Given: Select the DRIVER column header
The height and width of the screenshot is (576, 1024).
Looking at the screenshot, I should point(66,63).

--------

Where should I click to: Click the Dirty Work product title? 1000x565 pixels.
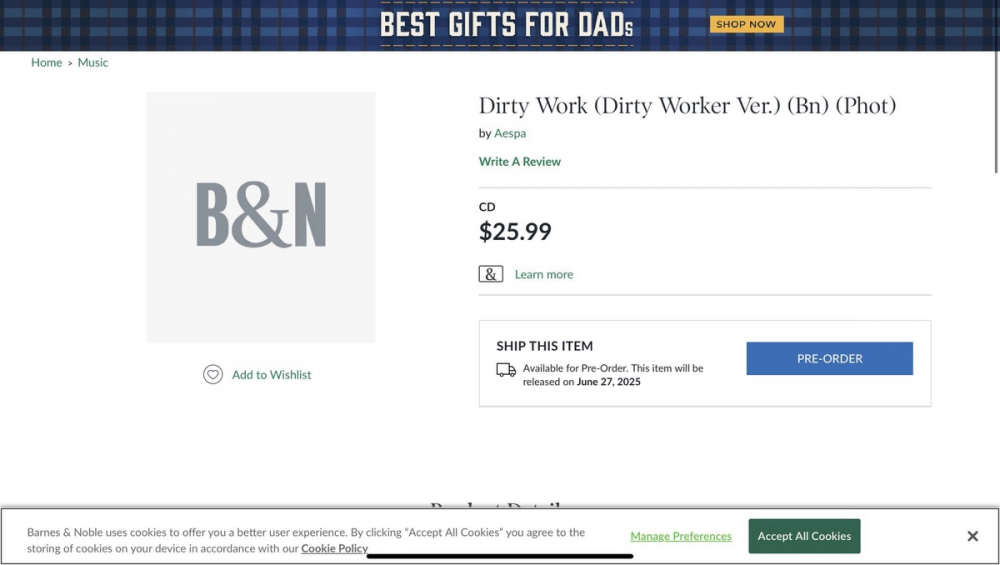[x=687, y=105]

--------

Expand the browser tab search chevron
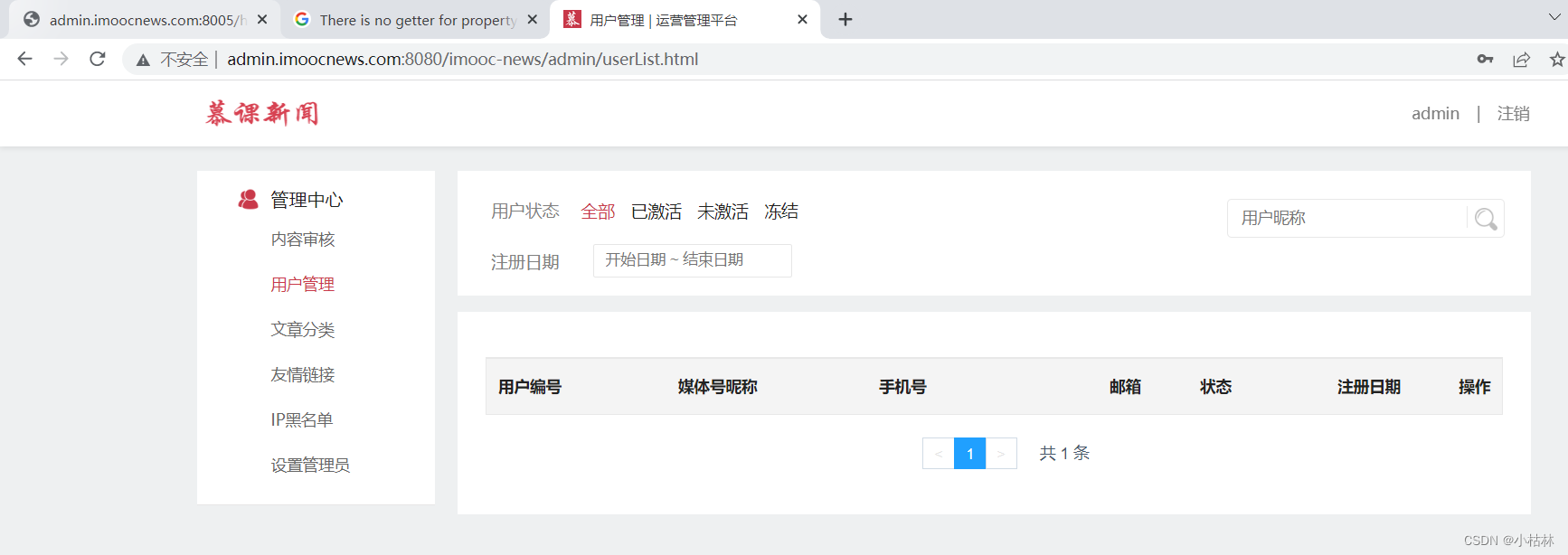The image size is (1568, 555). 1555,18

--------

JOB
Format the lines from the line with "Given: Select the DRIVER column header" to the line with "Looking at the" as a JSON list of strings, one string per line, leaving out blank lines.

OUTPUT FOR THIS TASK
[
  "Given: Select the DRIVER column header",
  "The height and width of the screenshot is (576, 1024).",
  "Looking at the screenshot, I should point(66,63)."
]